Finanziatori stranieri, «io sarei stato zitto» In merito poi a quanto rivelato ieri dal sindaco Bruno Valentiniin merito di nuovi investitori stranieri all’orizzonte (leggi), Mancini ha detto: «Le cose prima si fanno poi si dicono, io avrei agito in modo diverso e sarei stato zitto. Speriamo ci siano, a me non risultano, io al posto del sindaco comunque gli avrei detto di contattare la Fondazione. Le cose non si annunciano in fieri ma solo quando si sono fatte».

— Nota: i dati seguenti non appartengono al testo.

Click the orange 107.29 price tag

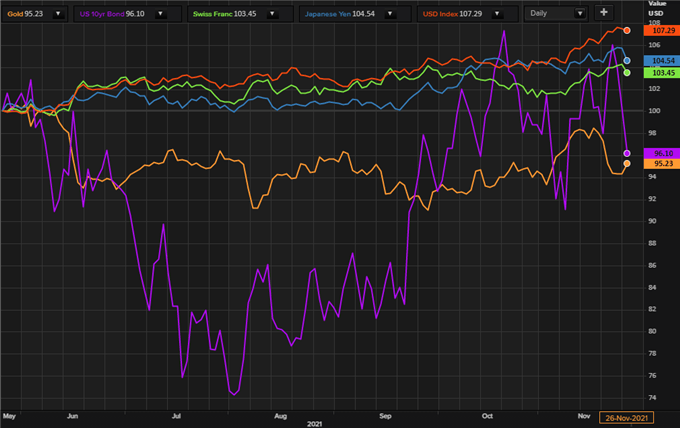(663, 30)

Il Dg Pieri: «Nessuna trattativa su cessioni azionarie» «Non ci sono trattative in corso sulle quote di Banca Mps in mano alla Fondazione». Lo ha detto il Direttore Generale della Fondazione Mps Claudio Pieri rispondendo ha chi chiedeva se all'ente fossero arrivate offerte: «No, purtroppo no. Non c'è stato nessun contatto. E credo non ce ne saranno fino a quando non saranno chiusi i contatti tra Roma e Bruxelles» ha proseguito riferendosi al piano di ristrutturazione di Mps sotto esame della Commissione Europea, «anche se credo che ci siano degli osservatori interessati. Nessuno però si farà avanti fino a quando sarà tutto definito». Intervenendo poi anche il Direttore Generale Pieri su quanto dichiarato ieri da Valentini, ha sottolineato: «per trattare bisogna disporre delle azioni. E poi sono dati sensibili per il mercato e ci possono essere anche degli aspetti penali. Spero anch'io ci sia qualcosa ma non lo so: evidentemente sono stati piu' bravi di noi che li avevamo cercati senza riuscirci».